EXERCISE AIM:
In the drunk driving study passage below, which classification models were used to evaluate the feature selection of different feature combinations?

PASSAGE SHOWN:
Furthermore, it is worthwhile to verify the performance of the RF and the performance of the FSRF with respect to the final model identification. Hence, we used the driving simulator that was located in the Traffic Research Center of Beijing University of Technology to collect and process the driving behavior data in different states, and then the RF model was introduced to select the effective features. The current popular classification models (linear discriminant analysis (LDA), SVM, AdaBoost, and RF) were used to evaluate the effectiveness of the feature selection of different feature combinations. Moreover, the performance of the classifiers with different combinations of features was compared using different metrics, and the appropriate model for drunk driving detection was established.
Experiment design
The experiment was carried out using the driving simulator that was located at the Traffic Research Center of Beijing University of Technology, as shown in Figure 1. The simulator car was remolded from a Toyota car, and it included six computers, various detectors, and hardware interfaces that can detect the driver’s behaviors in a timely manner. The sampling frequency of the equipment was 30 Hz. The front of the driving simulator was equipped with screens that present the three-dimensional virtual driving scenario with a 130° field of vision. The simulator also had two-side mirrors beside the car and one rearview mirror. Another equipment was a breath alcohol detector used in this experiment.

The simulator.
Nagoshi et al. 21 stated that male drivers are more impetuous and sensitive than female drivers under the same BAC level. According to Mayhew et al., 22 traffic accidents happen more frequently among younger drivers than among older drivers. Therefore, in this article, we only focus on young male drivers. To collect the data of different driving states, the experiment recruited 25 drivers who have 3–4 years of driving experience and relatively regular sleeping habits. A Chinese Liquor (Erguotou, 46°) and drinking water were selected in this experiment. To make sure that the experimental results are only affected by the inebriation level, the BAC was introduced. Referring to the Chinese traffic regulations, BAC values of 0.09% and 0.00% were selected as the experimental group (drunk group) and the control group (normal group), respectively, to observe the differences in the behaviors between drunk and normal drivers.
According to Zhao et al., 23 both fatigued driving and drunk driving can weaken the driving behaviors of a driver. To distinguish the two different states of fatigue driving and drunk driving, a questionnaire that consists of seven different levels was used to determine the fatigue of the participants (fatigue increases as the level rises). At the beginning and end of the experiment, the researchers inquired about the states of the drivers. The data about the fatigue levels were collected using the questionnaires. In addition, each participant was asked to remain healthy without any substance abuse and have at least 1 h of rest before the experiment.

RECORDS SHOWN:
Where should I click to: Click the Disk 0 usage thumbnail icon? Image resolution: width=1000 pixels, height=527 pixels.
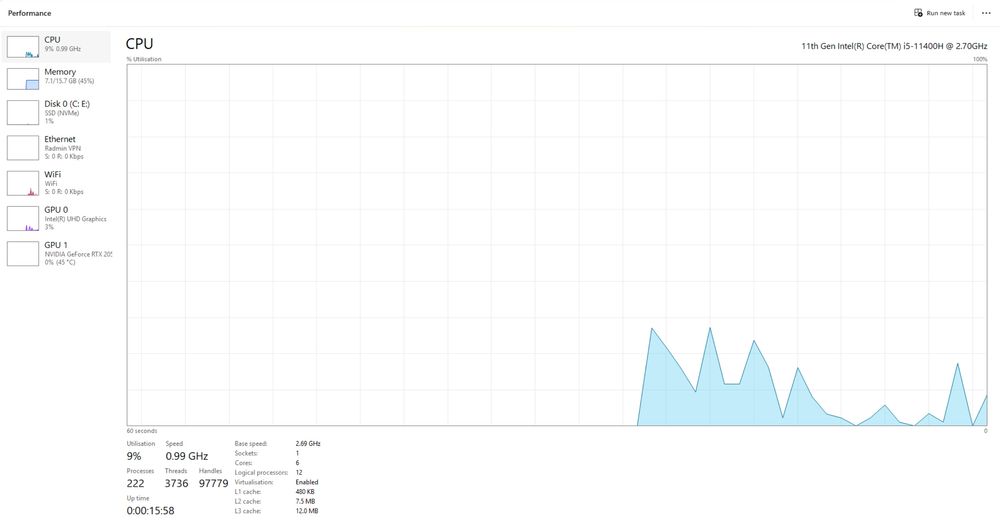pos(23,112)
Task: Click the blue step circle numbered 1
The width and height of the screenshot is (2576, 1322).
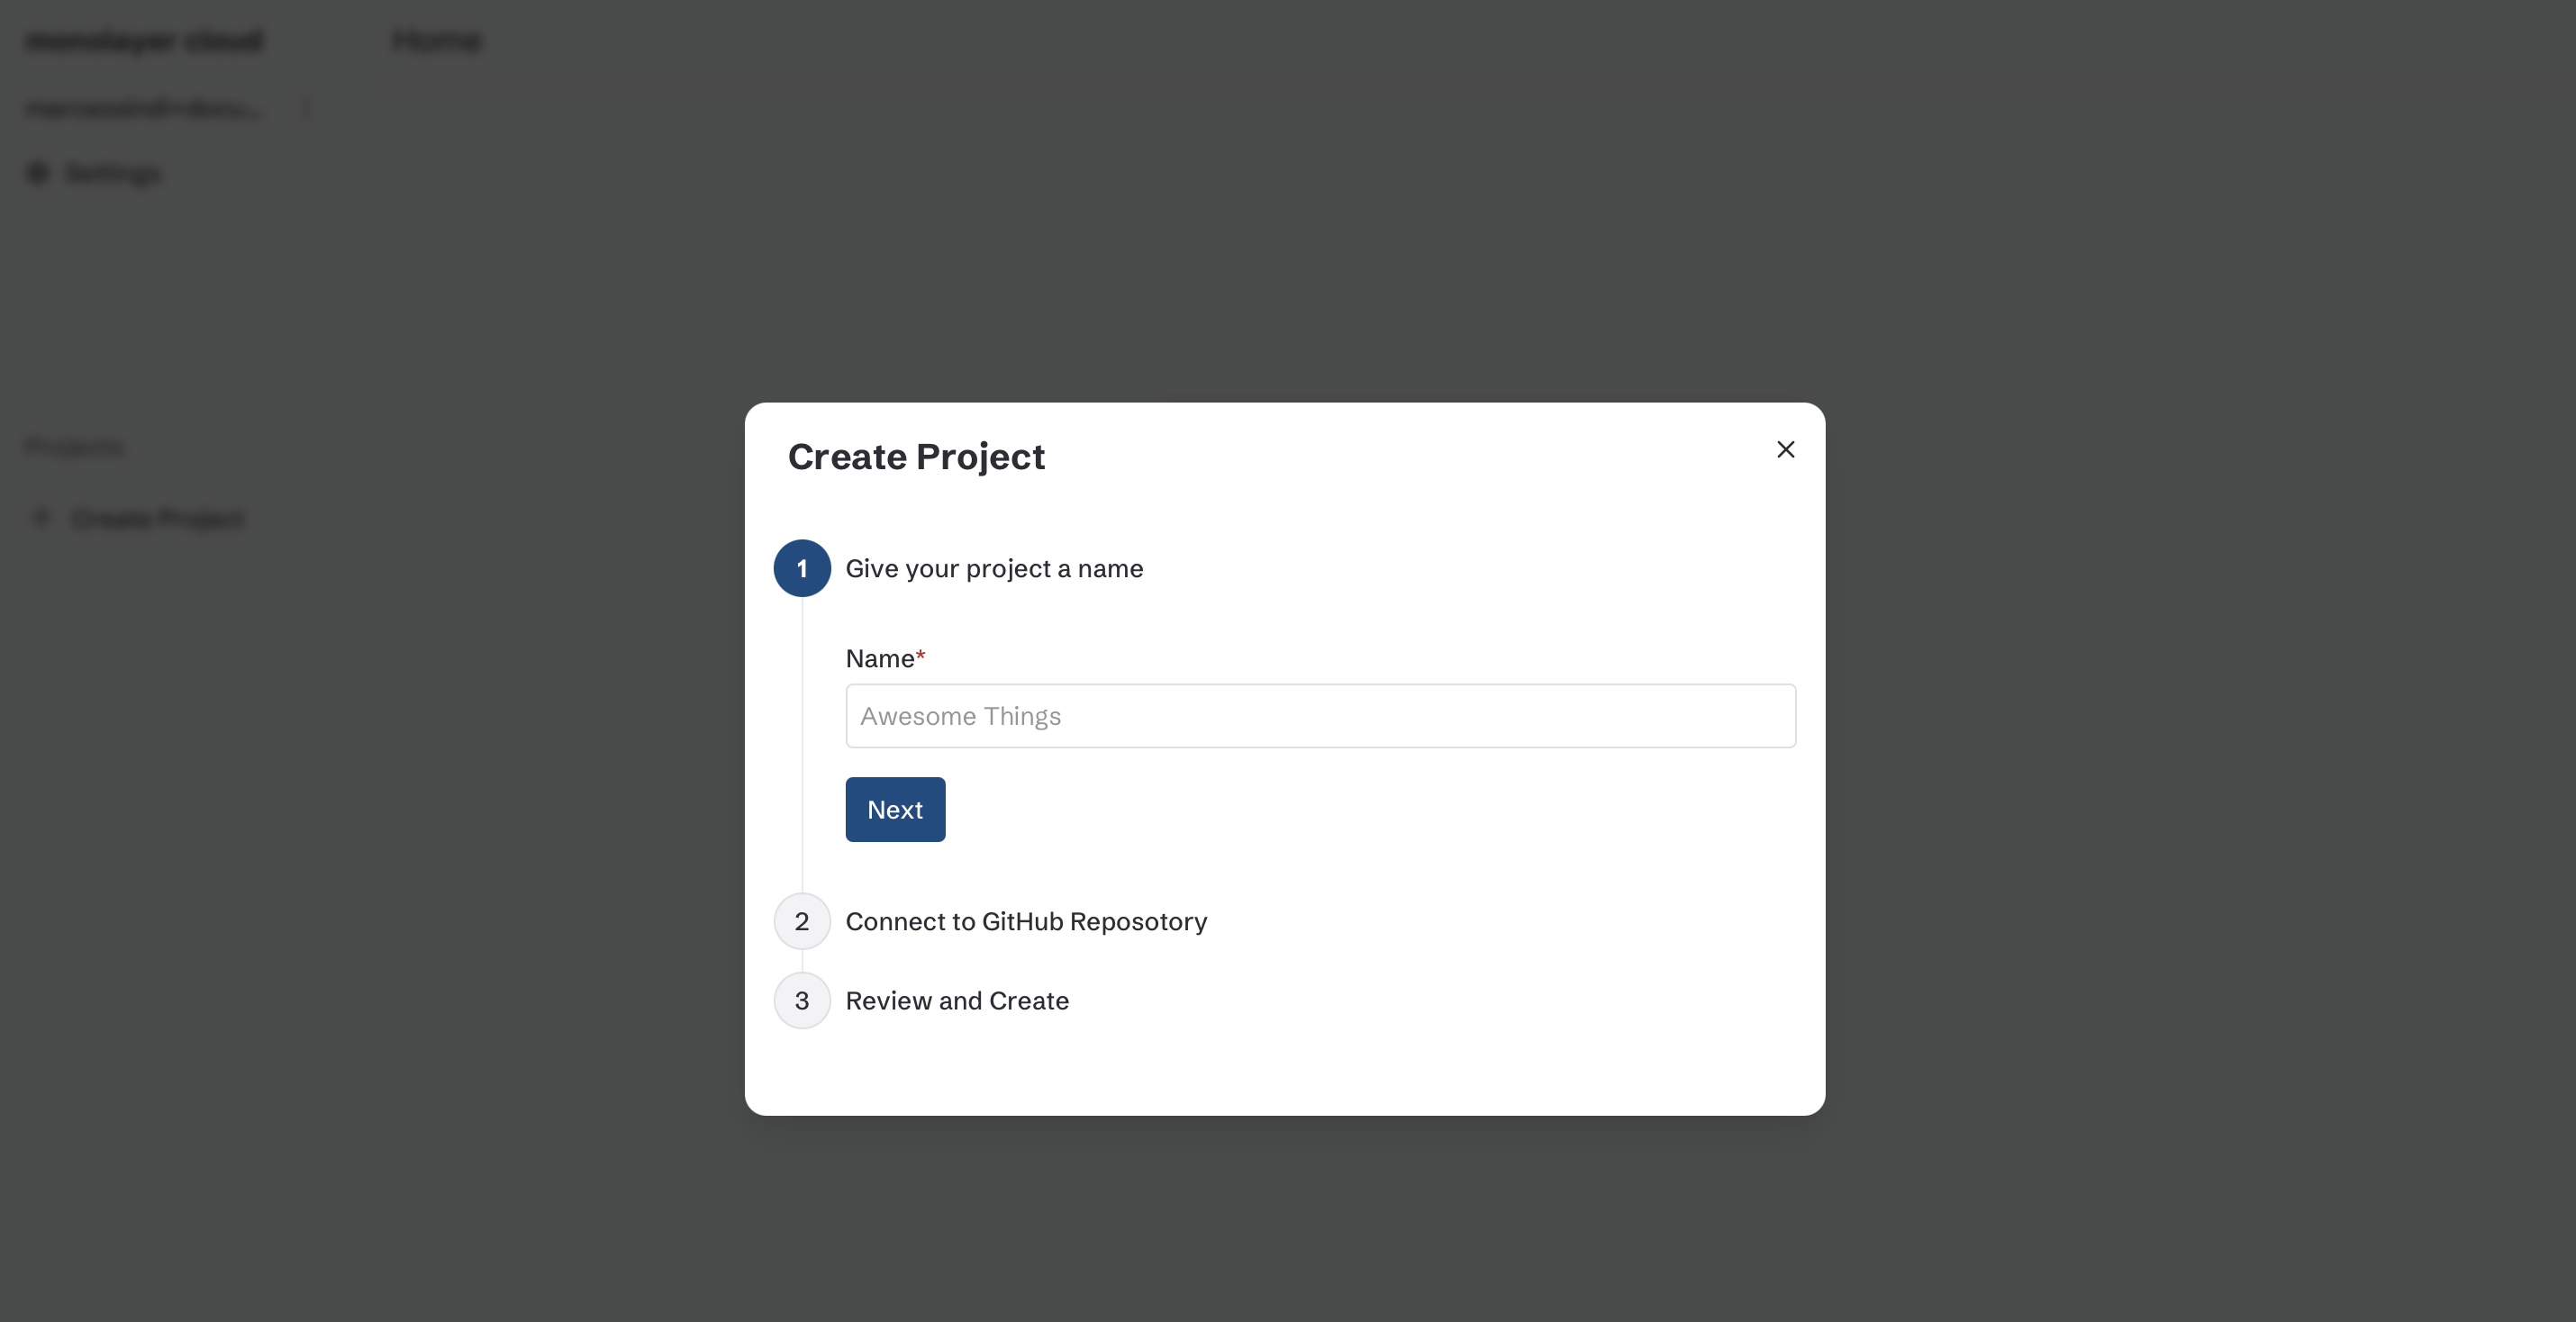Action: click(x=800, y=568)
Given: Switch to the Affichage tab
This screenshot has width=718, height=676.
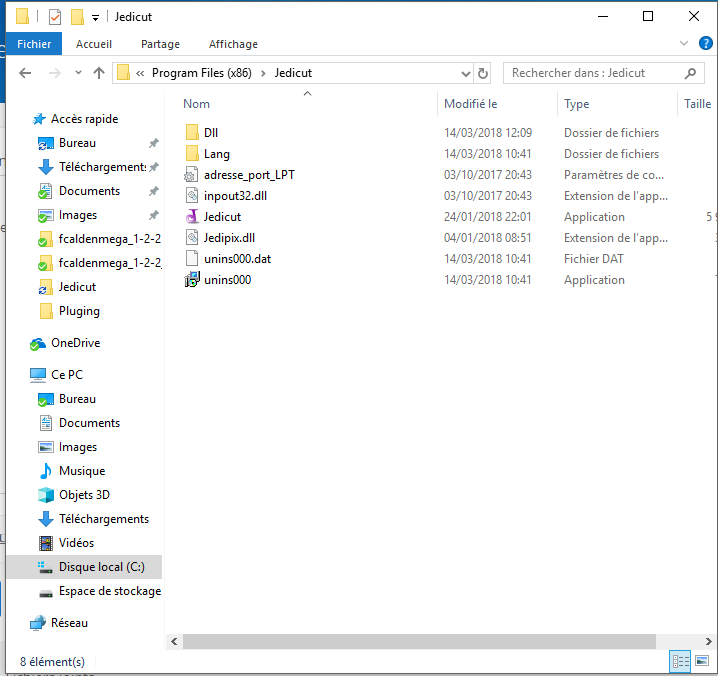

IN RESPONSE:
Linear discriminant analysis (LDA), SVM, AdaBoost, and RF.